HOT TUBS, AND THE FBI


PART 2 of 3

By Marilyn M. Barnewall
October 31, 2010
NewsWithViews.com
How did mortgage fraud of such national proportion happen – and why?
It was the early 1990s, after the U.S. Congress passed the Depository Institutions Deregulation
and Monetary Control Act that helped America’s former mortgage lenders fail – you remember
the savings and loans industry.
The mortgage lenders that replaced savings and loans wanted to evade title costs. They sought
ways to bypass state and county registrations that normally identify and assign property title
ownership.
There’s more to this story than Freddie and Fannie investing in a company called Mortgage
Electronic Registration System (MERS) to speed things up and, for a fee, reduce land title costs.

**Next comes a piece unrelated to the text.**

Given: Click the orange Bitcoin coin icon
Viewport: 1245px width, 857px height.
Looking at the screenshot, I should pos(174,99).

As stated in Part I, mortgage lenders and realtors decided they could profit greatly if a computer
system operated a database to track ownership – and, as part of that process, have that computer
system become the “mortgagee of record.” Foreclosure by proxy was born.

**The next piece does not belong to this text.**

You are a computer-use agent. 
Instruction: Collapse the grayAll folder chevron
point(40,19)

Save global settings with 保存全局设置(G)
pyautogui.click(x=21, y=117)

Why did it take so long to uncover all of this foreclosure corruption and fraud? Why did it take
so long for us to hear the words ‘Mortgage Electronic Registration System’ (MERS)? Why did it
take an entire industry so long to ask “Is securitization by proxy legal?”
MERS stands behind two or three giant corporate walls and people don’t know how to penetrate
those walls to protect their property. They know they can’t afford to stay in court longer than
their mortgage bank and possibly several other big, involved corporations with lawyers on staff.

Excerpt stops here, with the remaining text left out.